What to produce:
Copy out the records from the line containing "What do you see at coordinates (1150, 580)" through the line containing "The width and height of the screenshot is (1920, 1080). In", inclusive, changing "Serie 500" to "Serie 700" and leaving everything else unchanged.
--- Begin Data to process ---
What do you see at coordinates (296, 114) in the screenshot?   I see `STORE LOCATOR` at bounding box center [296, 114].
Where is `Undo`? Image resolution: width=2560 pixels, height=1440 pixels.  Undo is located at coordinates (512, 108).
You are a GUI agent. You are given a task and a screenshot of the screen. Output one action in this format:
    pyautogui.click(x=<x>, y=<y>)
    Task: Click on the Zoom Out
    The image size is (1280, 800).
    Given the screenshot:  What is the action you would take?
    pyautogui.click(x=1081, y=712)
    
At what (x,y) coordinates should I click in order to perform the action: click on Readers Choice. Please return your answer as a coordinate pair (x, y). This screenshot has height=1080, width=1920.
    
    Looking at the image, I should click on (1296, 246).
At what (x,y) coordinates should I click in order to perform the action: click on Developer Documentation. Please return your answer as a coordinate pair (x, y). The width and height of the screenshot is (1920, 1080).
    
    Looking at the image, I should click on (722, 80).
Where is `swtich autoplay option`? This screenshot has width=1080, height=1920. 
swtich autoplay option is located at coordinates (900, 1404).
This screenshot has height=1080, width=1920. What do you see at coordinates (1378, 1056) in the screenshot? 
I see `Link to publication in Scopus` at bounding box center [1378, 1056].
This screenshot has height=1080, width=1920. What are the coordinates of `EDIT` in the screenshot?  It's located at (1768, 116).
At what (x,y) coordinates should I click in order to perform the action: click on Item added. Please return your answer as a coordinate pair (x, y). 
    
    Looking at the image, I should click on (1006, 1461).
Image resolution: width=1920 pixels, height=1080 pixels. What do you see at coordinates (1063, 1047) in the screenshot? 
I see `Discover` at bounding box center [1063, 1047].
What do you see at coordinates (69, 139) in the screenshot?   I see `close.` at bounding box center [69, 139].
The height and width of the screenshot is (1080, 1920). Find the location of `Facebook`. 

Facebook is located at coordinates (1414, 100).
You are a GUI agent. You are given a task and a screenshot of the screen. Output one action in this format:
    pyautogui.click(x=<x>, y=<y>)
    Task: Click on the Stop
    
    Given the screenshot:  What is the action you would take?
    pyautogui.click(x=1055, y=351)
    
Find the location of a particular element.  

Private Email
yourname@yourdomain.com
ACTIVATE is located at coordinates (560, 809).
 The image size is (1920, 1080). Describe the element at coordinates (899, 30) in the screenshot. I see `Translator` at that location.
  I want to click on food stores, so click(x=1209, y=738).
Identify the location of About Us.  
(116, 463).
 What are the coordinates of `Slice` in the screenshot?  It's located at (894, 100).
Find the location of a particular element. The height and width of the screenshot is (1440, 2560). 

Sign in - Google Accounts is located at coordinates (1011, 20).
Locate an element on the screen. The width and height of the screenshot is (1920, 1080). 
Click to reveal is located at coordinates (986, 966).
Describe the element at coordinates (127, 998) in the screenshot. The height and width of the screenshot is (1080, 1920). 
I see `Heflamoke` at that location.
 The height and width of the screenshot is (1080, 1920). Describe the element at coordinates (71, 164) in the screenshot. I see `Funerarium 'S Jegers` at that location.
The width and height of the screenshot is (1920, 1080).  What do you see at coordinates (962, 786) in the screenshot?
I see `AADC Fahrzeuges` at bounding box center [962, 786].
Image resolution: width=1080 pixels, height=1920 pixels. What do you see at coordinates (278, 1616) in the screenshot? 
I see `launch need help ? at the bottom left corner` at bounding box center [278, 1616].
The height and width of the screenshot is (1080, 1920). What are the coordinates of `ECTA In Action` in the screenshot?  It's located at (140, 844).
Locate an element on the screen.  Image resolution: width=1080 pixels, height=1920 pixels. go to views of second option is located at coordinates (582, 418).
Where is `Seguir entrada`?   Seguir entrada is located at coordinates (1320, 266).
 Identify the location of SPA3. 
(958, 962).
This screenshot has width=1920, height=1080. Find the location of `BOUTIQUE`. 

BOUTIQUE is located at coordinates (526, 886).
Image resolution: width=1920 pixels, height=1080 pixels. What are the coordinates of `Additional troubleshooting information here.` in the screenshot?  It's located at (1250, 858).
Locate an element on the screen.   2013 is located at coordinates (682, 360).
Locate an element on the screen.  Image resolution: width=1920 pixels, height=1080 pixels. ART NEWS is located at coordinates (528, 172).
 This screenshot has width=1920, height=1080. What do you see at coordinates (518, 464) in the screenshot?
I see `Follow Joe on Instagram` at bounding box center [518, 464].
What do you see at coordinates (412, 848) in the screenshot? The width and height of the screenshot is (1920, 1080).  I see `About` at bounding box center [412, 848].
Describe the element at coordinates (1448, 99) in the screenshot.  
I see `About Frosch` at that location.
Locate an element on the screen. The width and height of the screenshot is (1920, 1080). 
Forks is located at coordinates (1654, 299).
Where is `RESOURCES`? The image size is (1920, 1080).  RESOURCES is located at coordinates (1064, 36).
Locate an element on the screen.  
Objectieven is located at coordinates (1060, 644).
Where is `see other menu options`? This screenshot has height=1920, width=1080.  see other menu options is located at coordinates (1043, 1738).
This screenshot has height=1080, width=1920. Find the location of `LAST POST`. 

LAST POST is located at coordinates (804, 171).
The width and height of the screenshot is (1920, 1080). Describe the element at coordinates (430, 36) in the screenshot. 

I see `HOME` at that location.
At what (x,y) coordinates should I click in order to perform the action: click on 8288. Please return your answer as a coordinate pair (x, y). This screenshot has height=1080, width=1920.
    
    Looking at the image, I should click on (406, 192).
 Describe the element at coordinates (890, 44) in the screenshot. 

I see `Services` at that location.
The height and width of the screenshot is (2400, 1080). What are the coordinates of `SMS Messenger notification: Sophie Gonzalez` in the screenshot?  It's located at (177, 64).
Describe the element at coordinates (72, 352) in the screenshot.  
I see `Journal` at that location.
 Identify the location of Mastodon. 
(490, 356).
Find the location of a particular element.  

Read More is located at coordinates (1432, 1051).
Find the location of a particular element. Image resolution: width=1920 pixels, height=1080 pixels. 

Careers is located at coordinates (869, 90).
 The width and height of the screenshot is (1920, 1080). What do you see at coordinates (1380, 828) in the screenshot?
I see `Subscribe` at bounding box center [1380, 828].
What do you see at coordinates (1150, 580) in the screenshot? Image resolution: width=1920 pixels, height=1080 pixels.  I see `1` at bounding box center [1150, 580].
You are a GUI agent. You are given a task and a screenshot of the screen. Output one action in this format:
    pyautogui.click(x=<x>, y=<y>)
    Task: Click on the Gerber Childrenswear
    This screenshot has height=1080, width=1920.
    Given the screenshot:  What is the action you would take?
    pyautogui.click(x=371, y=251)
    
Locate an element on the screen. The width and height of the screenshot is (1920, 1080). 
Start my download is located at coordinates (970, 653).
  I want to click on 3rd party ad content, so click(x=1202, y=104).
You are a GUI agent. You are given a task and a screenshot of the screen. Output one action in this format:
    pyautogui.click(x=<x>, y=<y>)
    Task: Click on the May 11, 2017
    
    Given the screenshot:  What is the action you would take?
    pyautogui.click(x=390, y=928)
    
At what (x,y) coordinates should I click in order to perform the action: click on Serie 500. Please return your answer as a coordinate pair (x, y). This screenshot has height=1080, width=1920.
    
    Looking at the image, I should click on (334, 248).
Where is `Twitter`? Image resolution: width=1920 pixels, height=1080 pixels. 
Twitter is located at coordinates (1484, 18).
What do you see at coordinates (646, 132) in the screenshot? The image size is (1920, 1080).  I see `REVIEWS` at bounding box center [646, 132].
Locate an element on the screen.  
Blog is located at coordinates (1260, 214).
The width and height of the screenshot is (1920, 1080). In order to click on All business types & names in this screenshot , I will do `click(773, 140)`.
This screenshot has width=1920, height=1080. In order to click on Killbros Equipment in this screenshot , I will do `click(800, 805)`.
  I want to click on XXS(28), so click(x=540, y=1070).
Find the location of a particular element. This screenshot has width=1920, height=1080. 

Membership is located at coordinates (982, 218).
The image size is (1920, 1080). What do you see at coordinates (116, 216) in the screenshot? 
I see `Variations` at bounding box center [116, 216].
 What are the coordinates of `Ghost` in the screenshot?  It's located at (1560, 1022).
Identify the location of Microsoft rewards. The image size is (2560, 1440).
--- End Data to process ---
Task solution:
What do you see at coordinates (1150, 580) in the screenshot? Image resolution: width=1920 pixels, height=1080 pixels.  I see `1` at bounding box center [1150, 580].
You are a GUI agent. You are given a task and a screenshot of the screen. Output one action in this format:
    pyautogui.click(x=<x>, y=<y>)
    Task: Click on the Gerber Childrenswear
    This screenshot has height=1080, width=1920.
    Given the screenshot:  What is the action you would take?
    pyautogui.click(x=371, y=251)
    
Locate an element on the screen. The width and height of the screenshot is (1920, 1080). 
Start my download is located at coordinates (970, 653).
  I want to click on 3rd party ad content, so click(x=1202, y=104).
You are a GUI agent. You are given a task and a screenshot of the screen. Output one action in this format:
    pyautogui.click(x=<x>, y=<y>)
    Task: Click on the May 11, 2017
    
    Given the screenshot:  What is the action you would take?
    pyautogui.click(x=390, y=928)
    
At what (x,y) coordinates should I click in order to perform the action: click on Serie 700. Please return your answer as a coordinate pair (x, y). This screenshot has height=1080, width=1920.
    
    Looking at the image, I should click on (334, 248).
Where is `Twitter`? Image resolution: width=1920 pixels, height=1080 pixels. 
Twitter is located at coordinates (1484, 18).
What do you see at coordinates (646, 132) in the screenshot? The image size is (1920, 1080).  I see `REVIEWS` at bounding box center [646, 132].
Locate an element on the screen.  
Blog is located at coordinates (1260, 214).
The width and height of the screenshot is (1920, 1080). In order to click on All business types & names in this screenshot , I will do `click(773, 140)`.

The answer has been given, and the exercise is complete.